▶ The task: Would you please return the lines of the material that contain the word "will"?
** Records supplied follows **
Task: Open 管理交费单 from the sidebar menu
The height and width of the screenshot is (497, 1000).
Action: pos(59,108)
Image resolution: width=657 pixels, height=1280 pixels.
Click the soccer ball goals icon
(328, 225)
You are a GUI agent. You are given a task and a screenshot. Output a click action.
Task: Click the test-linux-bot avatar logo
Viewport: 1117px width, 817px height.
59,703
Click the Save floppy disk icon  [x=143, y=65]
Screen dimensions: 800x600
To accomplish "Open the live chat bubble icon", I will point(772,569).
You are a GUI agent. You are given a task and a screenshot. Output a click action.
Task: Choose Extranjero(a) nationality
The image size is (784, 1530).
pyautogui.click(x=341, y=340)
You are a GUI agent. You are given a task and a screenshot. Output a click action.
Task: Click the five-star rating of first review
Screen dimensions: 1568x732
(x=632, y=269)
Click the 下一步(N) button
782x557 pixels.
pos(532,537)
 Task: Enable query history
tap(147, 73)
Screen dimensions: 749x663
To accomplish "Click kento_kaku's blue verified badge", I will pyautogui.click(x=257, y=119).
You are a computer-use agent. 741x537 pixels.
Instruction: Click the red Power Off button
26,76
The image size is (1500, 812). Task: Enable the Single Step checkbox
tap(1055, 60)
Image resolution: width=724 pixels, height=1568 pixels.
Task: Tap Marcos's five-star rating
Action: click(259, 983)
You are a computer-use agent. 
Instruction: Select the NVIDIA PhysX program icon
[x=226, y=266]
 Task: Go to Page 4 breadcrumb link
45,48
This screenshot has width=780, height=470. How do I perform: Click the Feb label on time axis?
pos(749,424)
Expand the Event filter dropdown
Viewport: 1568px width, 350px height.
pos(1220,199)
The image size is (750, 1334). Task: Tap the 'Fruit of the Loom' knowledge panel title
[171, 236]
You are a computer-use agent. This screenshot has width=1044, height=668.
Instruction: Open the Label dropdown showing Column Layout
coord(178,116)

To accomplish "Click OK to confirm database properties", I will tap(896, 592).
** End of Records supplied **
▶ Problem solution:
To accomplish "Open the live chat bubble icon", I will point(772,569).
To accomplish "Click kento_kaku's blue verified badge", I will pyautogui.click(x=257, y=119).
To accomplish "Click OK to confirm database properties", I will tap(896, 592).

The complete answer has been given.